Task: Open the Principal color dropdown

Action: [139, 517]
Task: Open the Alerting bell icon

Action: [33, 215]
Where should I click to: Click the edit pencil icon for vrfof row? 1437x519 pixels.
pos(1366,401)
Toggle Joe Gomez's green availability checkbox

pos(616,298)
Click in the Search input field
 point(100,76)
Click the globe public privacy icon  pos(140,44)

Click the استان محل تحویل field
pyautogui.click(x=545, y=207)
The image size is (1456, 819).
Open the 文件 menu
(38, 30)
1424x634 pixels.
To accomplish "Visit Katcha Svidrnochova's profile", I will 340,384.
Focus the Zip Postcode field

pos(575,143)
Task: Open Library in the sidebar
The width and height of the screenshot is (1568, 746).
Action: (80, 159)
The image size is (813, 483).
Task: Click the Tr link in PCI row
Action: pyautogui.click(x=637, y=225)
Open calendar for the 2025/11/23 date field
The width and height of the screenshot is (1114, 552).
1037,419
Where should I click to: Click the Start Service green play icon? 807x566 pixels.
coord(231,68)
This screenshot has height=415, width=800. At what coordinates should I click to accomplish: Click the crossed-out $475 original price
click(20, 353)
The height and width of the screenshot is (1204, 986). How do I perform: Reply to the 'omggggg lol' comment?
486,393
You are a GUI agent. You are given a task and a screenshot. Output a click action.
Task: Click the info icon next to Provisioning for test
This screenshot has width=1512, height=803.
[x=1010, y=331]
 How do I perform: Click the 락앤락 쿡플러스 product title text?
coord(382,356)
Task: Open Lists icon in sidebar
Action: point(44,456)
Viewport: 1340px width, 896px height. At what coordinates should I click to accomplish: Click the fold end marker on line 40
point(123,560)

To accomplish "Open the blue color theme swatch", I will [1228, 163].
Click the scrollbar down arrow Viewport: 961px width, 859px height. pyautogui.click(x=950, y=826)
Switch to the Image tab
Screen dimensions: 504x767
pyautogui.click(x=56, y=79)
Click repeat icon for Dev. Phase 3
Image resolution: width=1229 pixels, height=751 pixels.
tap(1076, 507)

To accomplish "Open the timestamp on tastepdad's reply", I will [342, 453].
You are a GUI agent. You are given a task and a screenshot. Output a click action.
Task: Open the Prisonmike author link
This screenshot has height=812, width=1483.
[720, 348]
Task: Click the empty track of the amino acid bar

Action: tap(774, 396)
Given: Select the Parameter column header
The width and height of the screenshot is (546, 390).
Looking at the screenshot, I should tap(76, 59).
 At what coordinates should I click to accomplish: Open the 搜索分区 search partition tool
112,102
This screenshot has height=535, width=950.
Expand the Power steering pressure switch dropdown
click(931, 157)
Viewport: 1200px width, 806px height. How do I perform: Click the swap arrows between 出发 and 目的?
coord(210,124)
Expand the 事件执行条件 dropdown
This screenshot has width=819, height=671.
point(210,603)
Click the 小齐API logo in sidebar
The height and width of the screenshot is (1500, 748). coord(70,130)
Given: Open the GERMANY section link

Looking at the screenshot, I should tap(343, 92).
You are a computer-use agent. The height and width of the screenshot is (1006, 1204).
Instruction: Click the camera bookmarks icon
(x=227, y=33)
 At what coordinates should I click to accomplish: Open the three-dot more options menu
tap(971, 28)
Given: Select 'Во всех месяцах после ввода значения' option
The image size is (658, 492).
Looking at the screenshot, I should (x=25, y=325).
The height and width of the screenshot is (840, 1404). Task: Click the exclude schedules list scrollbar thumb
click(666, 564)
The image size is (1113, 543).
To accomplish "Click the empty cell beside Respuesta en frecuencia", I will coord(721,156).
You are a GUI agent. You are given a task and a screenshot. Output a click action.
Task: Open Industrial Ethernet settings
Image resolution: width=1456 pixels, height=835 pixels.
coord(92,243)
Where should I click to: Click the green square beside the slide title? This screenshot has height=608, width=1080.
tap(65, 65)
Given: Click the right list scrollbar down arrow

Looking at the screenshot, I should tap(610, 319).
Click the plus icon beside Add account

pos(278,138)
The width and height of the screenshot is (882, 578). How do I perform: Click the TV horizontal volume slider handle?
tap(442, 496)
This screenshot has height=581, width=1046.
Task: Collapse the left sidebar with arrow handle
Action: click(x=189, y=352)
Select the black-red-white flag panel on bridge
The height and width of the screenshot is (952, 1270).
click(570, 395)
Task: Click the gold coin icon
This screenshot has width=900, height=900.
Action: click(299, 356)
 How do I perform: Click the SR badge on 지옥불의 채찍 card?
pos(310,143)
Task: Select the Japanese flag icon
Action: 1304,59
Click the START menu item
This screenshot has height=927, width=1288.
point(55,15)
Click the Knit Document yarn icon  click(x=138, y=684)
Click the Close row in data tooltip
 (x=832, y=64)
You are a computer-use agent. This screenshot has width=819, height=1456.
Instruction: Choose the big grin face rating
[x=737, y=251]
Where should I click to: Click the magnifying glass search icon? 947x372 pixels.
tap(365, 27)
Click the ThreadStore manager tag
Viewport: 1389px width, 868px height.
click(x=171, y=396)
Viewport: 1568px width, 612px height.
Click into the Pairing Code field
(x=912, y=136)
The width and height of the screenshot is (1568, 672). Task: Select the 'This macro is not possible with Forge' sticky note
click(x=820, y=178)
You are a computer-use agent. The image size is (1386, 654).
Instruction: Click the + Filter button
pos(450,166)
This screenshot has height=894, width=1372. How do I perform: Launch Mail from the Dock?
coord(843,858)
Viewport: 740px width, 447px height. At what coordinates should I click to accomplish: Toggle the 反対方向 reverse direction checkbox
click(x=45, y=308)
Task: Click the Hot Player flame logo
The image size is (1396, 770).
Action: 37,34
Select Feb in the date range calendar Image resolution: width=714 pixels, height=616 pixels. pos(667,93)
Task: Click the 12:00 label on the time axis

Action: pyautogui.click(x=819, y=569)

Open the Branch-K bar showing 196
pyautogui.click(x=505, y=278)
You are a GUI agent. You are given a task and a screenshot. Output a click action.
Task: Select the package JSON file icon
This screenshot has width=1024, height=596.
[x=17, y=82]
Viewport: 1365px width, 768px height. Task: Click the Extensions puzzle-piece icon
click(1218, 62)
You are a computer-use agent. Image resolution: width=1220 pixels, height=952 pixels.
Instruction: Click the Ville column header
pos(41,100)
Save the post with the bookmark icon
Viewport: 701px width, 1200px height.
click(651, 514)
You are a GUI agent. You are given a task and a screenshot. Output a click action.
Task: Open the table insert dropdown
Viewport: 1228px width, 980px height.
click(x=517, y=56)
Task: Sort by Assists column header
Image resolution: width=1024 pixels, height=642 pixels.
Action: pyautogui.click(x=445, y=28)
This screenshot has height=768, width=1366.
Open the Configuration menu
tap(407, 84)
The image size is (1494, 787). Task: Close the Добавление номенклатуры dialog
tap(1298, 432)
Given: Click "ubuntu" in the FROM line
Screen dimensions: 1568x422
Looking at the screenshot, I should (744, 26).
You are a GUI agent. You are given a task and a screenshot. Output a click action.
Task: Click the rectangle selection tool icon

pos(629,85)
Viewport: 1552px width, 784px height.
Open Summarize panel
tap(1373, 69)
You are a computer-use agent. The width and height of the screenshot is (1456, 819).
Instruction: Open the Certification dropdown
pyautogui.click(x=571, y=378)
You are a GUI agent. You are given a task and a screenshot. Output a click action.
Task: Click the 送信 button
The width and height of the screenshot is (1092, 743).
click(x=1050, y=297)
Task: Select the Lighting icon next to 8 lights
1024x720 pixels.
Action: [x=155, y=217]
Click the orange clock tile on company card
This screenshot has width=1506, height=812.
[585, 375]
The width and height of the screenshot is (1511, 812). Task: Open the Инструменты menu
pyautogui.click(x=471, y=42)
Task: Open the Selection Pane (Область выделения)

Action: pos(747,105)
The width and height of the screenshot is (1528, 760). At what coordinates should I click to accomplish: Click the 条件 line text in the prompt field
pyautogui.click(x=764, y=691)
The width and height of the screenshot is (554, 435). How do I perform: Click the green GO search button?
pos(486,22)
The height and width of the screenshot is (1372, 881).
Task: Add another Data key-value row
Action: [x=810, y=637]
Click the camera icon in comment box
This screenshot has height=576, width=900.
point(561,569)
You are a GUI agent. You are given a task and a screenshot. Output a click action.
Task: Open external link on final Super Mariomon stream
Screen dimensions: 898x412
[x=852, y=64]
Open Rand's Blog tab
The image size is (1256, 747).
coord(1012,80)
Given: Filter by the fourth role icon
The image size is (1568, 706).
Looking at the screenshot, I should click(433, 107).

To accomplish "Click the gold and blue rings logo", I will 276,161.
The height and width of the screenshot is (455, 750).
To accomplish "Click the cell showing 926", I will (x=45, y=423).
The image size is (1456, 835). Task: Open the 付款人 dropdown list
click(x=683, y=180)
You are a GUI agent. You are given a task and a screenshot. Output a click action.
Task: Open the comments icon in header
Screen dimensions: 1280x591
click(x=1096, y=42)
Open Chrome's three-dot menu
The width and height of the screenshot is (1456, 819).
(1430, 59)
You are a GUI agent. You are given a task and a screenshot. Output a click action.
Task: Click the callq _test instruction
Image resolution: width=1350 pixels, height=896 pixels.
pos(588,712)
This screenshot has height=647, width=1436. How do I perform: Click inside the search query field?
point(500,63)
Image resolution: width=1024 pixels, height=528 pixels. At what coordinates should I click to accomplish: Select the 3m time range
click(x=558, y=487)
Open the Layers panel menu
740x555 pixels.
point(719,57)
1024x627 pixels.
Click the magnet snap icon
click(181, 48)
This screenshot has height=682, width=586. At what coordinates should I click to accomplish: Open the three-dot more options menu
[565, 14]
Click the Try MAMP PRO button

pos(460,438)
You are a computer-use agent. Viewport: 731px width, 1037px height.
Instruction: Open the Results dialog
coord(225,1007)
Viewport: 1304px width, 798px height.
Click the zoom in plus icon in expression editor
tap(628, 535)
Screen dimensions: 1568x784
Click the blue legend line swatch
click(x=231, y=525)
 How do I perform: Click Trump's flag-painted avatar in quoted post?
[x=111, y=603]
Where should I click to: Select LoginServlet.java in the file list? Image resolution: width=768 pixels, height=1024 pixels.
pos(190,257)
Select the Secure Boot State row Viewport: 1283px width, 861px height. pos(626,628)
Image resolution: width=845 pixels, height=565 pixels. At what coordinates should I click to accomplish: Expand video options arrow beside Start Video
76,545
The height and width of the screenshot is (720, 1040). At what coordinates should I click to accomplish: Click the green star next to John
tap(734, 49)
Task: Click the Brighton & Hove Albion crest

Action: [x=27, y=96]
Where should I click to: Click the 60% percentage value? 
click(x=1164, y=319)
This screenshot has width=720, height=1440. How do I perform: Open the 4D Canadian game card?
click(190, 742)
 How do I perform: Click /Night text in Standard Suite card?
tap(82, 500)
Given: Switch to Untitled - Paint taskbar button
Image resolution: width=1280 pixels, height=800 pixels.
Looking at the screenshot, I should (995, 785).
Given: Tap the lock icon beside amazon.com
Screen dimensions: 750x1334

══════════════════════════════

* [WRITTEN PROBLEM]: Turn the listing above, from the line containing "Task: Click the 12:00 label on the time axis" through the line containing "click(x=1050, y=297)", into a numbered list with one line per item, leaving out blank lines.

* [SOLUTION]:
1. Task: Click the 12:00 label on the time axis
2. Action: pyautogui.click(x=819, y=569)
3. Open the Branch-K bar showing 196
4. pyautogui.click(x=505, y=278)
5. You are a GUI agent. You are given a task and a screenshot. Output a click action.
6. Task: Select the package JSON file icon
7. This screenshot has width=1024, height=596.
8. [x=17, y=82]
9. Viewport: 1365px width, 768px height. Task: Click the Extensions puzzle-piece icon
10. click(1218, 62)
11. You are a computer-use agent. Image resolution: width=1220 pixels, height=952 pixels.
12. Instruction: Click the Ville column header
13. pos(41,100)
14. Save the post with the bookmark icon
15. Viewport: 701px width, 1200px height.
16. click(651, 514)
17. You are a GUI agent. You are given a task and a screenshot. Output a click action.
18. Task: Open the table insert dropdown
19. Viewport: 1228px width, 980px height.
20. click(x=517, y=56)
21. Task: Sort by Assists column header
22. Image resolution: width=1024 pixels, height=642 pixels.
23. Action: pyautogui.click(x=445, y=28)
24. This screenshot has height=768, width=1366.
25. Open the Configuration menu
26. tap(407, 84)
27. The image size is (1494, 787). Task: Close the Добавление номенклатуры dialog
28. tap(1298, 432)
29. Given: Click "ubuntu" in the FROM line
30. Screen dimensions: 1568x422
31. Looking at the screenshot, I should (744, 26).
32. You are a GUI agent. You are given a task and a screenshot. Output a click action.
33. Task: Click the rectangle selection tool icon
34. pos(629,85)
35. Viewport: 1552px width, 784px height.
36. Open Summarize panel
37. tap(1373, 69)
38. You are a computer-use agent. The width and height of the screenshot is (1456, 819).
39. Instruction: Open the Certification dropdown
40. pyautogui.click(x=571, y=378)
41. You are a GUI agent. You are given a task and a screenshot. Output a click action.
42. Task: Click the 送信 button
43. The width and height of the screenshot is (1092, 743).
44. click(x=1050, y=297)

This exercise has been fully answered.